**To do**:
Extend the news report on Malawi's 2016/17 National Budget, starting right after its last sentence.

Finance, Economic Planning and Development Minister Goodall yesterday unveiled a K1.1 trillion 2016/17 National Budget which the opposition said is meant to please the donors not the poor Malawian.
Although Gondwe’s budget is K300 billion larger than the K903 billion budget in the 2015/16 fiscal year, economic watchers and the opposition faulted government for not doing enough in this new budget to bring the economy on track.
Malawi Congress Party (MCP) Spokesperson on Finance Kusamba Dzonzi, who is also member of Parliament (MP) for Dowa West described the 2016/17 National Budget as ‘hostile to Malawians and cannot be implemented without donor support’.
He said government will struggle to implement the budget as it has shrunk in real terms and while it has gone up in nominal terms.
He cited the current exchange rate of K690 against the dollar having eroded the real value of the budget.
People’s Party (PP) Spokesperson on Finance Ralph Jooma said Malawians should brace for tough times ahead.
“We should not expect any miracle to turn around the country’s economy as domestic borrowing will continue to soar, which will cloud out private sector and this will mean interest rates will go up making it impossible for the sector to expand.

**Record extracts**:

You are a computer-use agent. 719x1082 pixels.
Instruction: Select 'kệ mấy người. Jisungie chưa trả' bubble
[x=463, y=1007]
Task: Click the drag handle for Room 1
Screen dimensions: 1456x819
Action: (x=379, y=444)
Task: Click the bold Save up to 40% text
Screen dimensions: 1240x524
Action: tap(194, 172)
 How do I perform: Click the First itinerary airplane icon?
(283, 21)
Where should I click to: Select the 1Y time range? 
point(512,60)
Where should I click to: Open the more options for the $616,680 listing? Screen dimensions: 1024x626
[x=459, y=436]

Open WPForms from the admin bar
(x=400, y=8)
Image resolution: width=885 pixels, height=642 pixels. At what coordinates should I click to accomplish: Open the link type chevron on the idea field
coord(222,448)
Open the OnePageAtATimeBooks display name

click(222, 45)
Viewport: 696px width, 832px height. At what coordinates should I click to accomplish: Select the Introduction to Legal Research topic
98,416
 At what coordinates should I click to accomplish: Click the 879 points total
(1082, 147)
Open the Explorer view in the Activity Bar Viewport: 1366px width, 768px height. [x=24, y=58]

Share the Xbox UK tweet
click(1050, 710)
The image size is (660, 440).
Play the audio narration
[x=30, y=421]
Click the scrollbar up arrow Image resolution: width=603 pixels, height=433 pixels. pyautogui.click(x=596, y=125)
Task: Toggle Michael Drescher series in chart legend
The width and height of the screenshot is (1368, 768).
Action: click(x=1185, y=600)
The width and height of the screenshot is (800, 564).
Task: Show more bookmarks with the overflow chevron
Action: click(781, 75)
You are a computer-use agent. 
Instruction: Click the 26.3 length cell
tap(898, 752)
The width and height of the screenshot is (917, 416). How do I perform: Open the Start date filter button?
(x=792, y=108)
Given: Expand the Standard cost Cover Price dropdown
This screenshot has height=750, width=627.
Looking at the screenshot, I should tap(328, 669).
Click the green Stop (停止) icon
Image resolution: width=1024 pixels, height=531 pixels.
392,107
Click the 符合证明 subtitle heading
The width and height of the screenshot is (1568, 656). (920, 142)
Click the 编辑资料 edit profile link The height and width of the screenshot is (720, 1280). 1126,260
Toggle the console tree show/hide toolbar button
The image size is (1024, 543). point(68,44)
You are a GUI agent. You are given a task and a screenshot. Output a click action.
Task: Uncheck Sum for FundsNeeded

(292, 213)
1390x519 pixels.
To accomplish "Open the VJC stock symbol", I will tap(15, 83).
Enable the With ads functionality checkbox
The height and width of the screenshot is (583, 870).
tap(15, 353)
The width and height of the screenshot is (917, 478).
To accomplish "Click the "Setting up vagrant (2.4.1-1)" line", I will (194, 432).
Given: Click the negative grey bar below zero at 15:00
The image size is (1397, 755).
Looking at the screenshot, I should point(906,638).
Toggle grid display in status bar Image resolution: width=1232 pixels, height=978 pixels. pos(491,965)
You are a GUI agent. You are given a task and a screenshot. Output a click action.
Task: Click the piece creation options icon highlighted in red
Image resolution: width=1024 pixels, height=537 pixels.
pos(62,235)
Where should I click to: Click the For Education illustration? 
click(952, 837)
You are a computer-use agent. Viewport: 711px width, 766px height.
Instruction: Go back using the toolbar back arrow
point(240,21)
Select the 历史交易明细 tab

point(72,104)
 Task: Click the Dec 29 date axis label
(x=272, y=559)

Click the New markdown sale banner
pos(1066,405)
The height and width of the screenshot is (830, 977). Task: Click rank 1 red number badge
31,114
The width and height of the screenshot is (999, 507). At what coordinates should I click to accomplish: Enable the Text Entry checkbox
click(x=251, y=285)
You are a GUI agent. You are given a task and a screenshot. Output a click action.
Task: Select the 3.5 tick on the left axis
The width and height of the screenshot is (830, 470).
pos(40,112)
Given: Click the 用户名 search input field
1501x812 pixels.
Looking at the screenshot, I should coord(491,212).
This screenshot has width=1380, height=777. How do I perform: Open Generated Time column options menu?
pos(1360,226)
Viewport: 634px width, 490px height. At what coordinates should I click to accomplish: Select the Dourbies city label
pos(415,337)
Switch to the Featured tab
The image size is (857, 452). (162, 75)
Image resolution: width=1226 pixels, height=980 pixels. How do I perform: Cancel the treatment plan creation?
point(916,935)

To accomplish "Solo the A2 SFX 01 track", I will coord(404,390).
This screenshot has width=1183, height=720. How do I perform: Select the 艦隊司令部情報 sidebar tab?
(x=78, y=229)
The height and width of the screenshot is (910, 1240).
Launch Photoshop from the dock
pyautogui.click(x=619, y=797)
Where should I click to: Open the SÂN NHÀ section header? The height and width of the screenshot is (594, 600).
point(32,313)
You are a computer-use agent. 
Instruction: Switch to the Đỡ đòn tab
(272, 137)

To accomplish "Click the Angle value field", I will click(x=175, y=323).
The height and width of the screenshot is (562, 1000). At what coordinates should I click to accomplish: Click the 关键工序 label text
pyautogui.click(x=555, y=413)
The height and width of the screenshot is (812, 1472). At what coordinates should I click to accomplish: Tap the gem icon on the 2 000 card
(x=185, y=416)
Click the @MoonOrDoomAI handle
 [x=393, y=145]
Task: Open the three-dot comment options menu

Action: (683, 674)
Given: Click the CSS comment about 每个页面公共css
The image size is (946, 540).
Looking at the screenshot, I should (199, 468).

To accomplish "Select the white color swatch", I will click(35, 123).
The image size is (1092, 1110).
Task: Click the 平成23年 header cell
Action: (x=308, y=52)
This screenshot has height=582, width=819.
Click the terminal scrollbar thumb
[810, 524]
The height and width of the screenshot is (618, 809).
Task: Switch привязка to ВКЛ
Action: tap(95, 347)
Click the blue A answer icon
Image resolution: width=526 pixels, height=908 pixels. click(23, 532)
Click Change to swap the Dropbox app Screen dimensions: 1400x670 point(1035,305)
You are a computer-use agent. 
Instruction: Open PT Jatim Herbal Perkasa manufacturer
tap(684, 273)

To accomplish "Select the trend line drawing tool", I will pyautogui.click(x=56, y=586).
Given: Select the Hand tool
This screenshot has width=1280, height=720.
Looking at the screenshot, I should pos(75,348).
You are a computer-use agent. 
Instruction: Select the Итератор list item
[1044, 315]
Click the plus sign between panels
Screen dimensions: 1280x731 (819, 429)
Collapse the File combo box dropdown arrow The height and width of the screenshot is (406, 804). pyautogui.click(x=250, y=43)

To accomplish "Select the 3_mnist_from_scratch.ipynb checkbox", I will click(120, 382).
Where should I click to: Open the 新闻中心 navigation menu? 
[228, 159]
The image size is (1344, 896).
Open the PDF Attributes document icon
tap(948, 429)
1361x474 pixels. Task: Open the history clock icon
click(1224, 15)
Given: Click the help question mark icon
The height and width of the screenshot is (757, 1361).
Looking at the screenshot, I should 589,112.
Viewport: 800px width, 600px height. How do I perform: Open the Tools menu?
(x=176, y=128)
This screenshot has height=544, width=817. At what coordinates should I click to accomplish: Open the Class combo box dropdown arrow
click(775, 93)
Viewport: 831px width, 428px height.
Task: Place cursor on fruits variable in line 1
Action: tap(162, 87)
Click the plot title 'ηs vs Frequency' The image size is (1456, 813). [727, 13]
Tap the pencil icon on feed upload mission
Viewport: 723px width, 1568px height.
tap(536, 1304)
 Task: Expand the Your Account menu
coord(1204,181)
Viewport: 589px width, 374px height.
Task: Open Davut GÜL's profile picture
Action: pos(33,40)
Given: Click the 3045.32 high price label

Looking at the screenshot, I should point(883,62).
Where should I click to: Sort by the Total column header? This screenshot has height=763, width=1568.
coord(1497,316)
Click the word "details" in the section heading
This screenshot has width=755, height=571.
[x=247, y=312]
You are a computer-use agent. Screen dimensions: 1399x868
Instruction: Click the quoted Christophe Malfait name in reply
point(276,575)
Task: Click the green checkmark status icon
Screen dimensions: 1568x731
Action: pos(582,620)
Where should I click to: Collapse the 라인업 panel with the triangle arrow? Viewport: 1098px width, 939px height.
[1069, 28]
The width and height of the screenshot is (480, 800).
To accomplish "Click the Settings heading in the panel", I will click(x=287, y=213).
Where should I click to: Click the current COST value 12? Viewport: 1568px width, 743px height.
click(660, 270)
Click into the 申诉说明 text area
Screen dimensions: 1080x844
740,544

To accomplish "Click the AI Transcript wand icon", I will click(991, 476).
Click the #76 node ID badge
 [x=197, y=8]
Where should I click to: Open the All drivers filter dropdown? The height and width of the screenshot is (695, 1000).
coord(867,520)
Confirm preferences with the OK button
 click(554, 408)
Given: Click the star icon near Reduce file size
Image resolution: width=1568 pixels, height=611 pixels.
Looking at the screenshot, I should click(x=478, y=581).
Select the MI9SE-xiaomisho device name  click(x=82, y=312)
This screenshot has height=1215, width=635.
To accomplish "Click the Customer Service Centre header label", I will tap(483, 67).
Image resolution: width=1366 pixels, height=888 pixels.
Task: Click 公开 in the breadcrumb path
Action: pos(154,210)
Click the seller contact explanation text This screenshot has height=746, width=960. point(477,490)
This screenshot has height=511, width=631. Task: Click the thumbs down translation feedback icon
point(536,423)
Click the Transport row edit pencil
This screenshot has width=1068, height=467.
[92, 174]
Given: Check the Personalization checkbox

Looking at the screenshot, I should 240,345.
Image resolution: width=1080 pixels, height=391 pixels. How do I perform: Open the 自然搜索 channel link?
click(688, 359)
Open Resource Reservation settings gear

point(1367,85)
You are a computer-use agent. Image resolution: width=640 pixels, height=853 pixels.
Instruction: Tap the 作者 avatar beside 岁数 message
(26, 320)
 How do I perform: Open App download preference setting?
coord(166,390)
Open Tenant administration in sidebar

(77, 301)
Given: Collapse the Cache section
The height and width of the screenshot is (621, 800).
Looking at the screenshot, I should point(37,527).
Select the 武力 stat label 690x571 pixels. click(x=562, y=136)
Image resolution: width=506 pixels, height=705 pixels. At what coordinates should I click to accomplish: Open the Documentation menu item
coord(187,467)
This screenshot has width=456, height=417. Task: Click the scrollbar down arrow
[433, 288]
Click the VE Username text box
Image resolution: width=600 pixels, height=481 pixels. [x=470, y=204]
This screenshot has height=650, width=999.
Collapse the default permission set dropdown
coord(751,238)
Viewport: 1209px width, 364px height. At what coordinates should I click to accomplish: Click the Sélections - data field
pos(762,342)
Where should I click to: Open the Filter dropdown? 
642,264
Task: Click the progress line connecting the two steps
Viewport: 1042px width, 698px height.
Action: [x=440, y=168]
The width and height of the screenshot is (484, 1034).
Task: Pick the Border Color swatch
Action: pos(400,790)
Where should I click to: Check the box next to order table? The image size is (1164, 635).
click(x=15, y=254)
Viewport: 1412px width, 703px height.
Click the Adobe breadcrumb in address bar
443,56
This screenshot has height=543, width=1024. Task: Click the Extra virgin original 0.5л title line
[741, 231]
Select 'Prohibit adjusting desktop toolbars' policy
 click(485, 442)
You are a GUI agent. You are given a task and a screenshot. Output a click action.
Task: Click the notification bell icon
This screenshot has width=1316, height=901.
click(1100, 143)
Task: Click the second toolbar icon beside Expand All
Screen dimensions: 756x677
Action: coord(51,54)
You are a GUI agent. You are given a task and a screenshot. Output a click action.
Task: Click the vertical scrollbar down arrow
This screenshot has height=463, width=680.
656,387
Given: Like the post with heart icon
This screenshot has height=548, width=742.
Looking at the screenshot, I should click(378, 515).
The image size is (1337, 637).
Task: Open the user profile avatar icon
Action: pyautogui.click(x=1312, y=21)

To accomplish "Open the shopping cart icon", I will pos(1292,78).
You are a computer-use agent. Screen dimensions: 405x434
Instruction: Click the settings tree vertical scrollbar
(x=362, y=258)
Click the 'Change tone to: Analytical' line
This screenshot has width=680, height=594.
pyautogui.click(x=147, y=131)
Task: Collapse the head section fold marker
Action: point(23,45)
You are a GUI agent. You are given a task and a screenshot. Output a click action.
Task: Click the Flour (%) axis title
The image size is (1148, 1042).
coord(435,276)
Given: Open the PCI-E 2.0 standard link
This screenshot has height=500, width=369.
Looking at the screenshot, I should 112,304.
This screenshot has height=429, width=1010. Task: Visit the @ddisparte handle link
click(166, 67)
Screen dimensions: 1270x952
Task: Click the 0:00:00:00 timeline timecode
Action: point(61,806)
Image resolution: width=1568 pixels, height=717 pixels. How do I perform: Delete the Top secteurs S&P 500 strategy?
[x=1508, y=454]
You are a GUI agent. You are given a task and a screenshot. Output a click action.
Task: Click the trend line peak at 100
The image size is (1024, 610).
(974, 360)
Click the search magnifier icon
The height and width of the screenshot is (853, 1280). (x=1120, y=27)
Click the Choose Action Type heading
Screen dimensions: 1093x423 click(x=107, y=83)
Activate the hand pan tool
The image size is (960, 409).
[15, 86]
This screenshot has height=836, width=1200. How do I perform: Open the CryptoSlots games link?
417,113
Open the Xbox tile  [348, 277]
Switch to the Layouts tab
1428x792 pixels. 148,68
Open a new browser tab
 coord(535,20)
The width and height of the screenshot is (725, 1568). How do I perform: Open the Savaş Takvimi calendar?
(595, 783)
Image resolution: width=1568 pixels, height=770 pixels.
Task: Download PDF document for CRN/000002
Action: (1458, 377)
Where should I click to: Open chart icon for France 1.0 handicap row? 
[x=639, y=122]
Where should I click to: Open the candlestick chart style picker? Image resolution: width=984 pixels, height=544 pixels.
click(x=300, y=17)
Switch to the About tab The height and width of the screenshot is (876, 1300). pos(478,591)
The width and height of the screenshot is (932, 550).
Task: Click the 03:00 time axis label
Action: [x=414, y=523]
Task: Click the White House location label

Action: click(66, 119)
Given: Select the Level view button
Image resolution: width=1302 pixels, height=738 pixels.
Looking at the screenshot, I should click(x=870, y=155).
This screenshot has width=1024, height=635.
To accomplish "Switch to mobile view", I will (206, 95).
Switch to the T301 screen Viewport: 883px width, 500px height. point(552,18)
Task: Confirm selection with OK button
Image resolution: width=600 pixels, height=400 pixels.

**Solved problem**:
“This also means they [private sector players] will be forced to borrow more money from commercial banks where interest rates are already too high” said Jooma.
Parliamentary Committee on Budget and Finance chairperson Rhino Chiphiko also expressed worry that with fuel and maize prices on the rise, Malawians will see inflation climb and prices of basic commodities will skyrocket.
“Less purchasing power would mean demand of products will go down, this would also mean production will be scaled down; hence, we should fear that a lot of companies will be forced to lay off their employees,” he said, adding Malawians should expect higher cost of living and high levels of poverty.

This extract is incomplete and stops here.